Report Has New Apple TV Debuting WWDC

Posted by at 12:30 pm on March 20, 2015

Apple TV

Citing unnamed “sources familiar with the company’s plans,” a new report claims that Apple’s long-awaited Apple TV revamp is finally about to appear, with the company allegedly planning to show off the new device at the Worldwide Developer’s Conference this June. According to the report, the set-top box would see an increase of storage, its own dedicated App Store and SDK, a revised interface, and more.

The Buzzfeed report gathers together much of what has previously been conjectured about any upgrade to Apple TV alongside some previously-documented facts, notably Apple’s plans to have Apple TV serve as a kind of HomeKit “hub” for remote interaction with HomeKit-based devices.

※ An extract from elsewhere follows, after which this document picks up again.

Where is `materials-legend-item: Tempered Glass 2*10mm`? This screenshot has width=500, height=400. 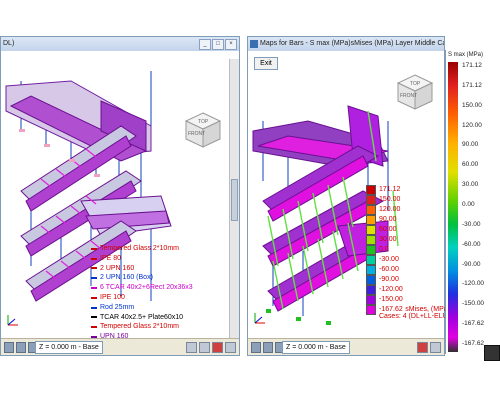 materials-legend-item: Tempered Glass 2*10mm is located at coordinates (142, 249).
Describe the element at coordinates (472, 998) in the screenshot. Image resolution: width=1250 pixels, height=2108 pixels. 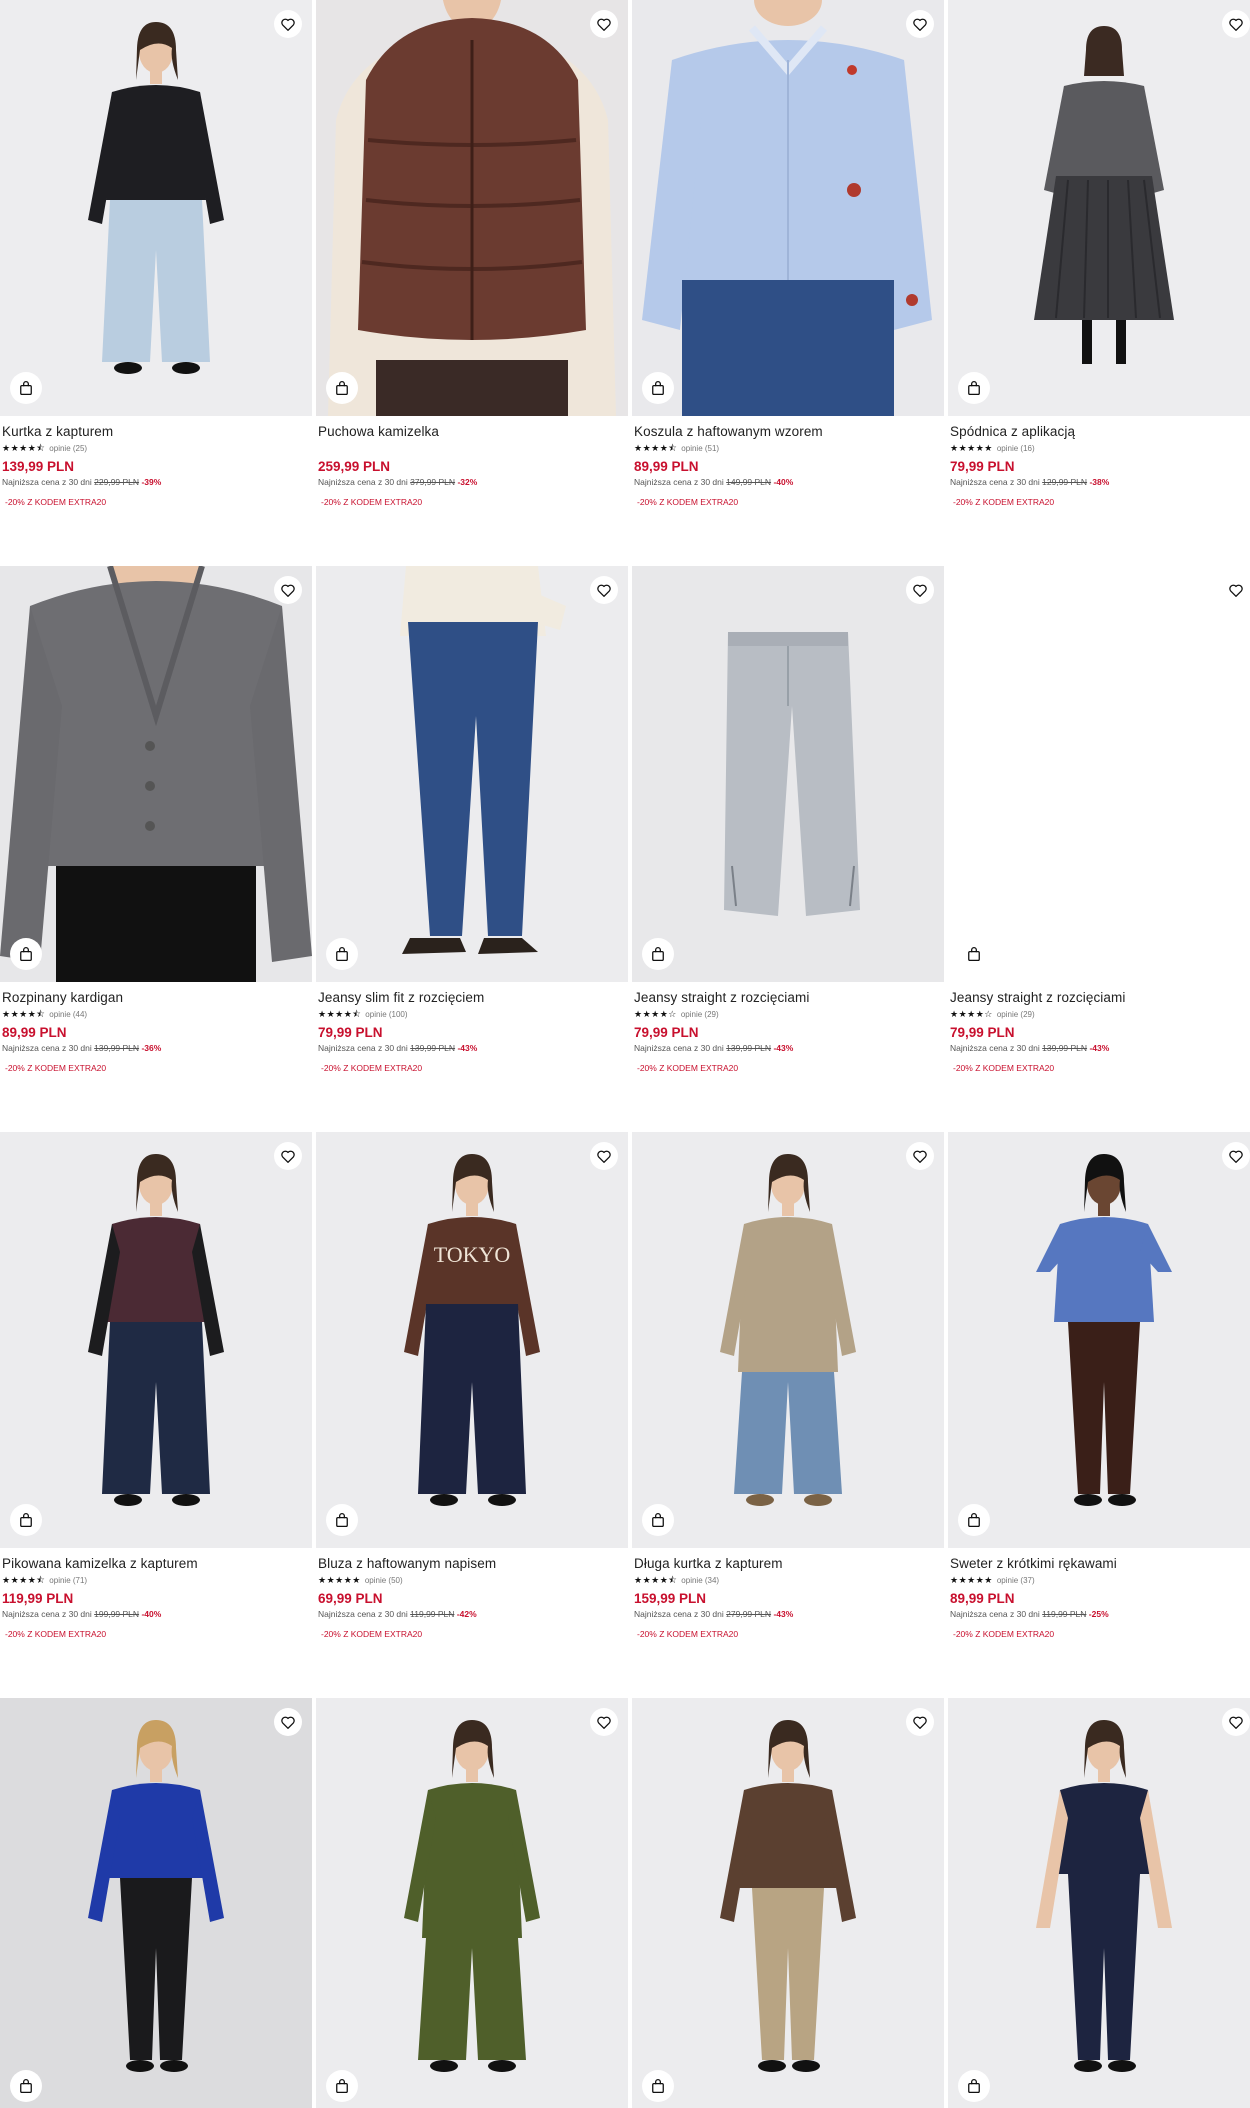
I see `product-name: Jeansy slim fit z rozcięciem` at that location.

Despite the claim of insider information, there is nothing new revealed or confirmed.

It has long been expected that a future Apple TV revamp would include the ability to operate selected iOS apps, particularly as Apple TV has been running a variant of iOS for several years now. The recently-reported “Apple planning an Internet-based TV package” story is mentioned but not confirmed, and the idea that Siri will be used to better control the currently-awkward navigation system is nothing new either.

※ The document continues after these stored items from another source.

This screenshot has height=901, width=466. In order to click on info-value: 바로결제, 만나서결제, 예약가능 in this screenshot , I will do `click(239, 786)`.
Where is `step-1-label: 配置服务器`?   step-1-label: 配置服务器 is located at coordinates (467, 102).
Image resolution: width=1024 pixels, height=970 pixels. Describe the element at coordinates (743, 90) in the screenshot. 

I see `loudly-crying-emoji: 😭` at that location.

The report does claim that storage on the device will be dramatically increased, and the processor updated to the latest A8 chip, but these again come off as educated guesses rather than confirmations, with a notable complete lack of quotes from the “sources” and a heavy reliance on previous reporting done by the Wall Street Journal, which itself does not have a stellar track record on Apple reporting.

The article paints a picture of the revamped Apple TV has a central hub for home-based infotainment — pretty much the function the device serves now — with the addition of voice-based (instead of text-based) navigation and functioning as a HomeKit traffic cop that will receive commands from remote apps and pass them along to smart devices, rather than each individual device having to use up IP addresses connecting to the Internet independently.

How these planned changes will change the prominence of Apple TV in the company’s lineup, or whether it will offer anything that competitors would have difficulty matching, depends heavily on the alleged plan to offer its own set of Internet-based TV services that don’t require a cable company subscription. Currently, the company works primarily with cable providers, but recently announced it would offer HBO Now, an independent streaming service, as an exclusive for the next three months to buyers and owners of the current Apple TV model, which also saw a price cut to make it more competitive.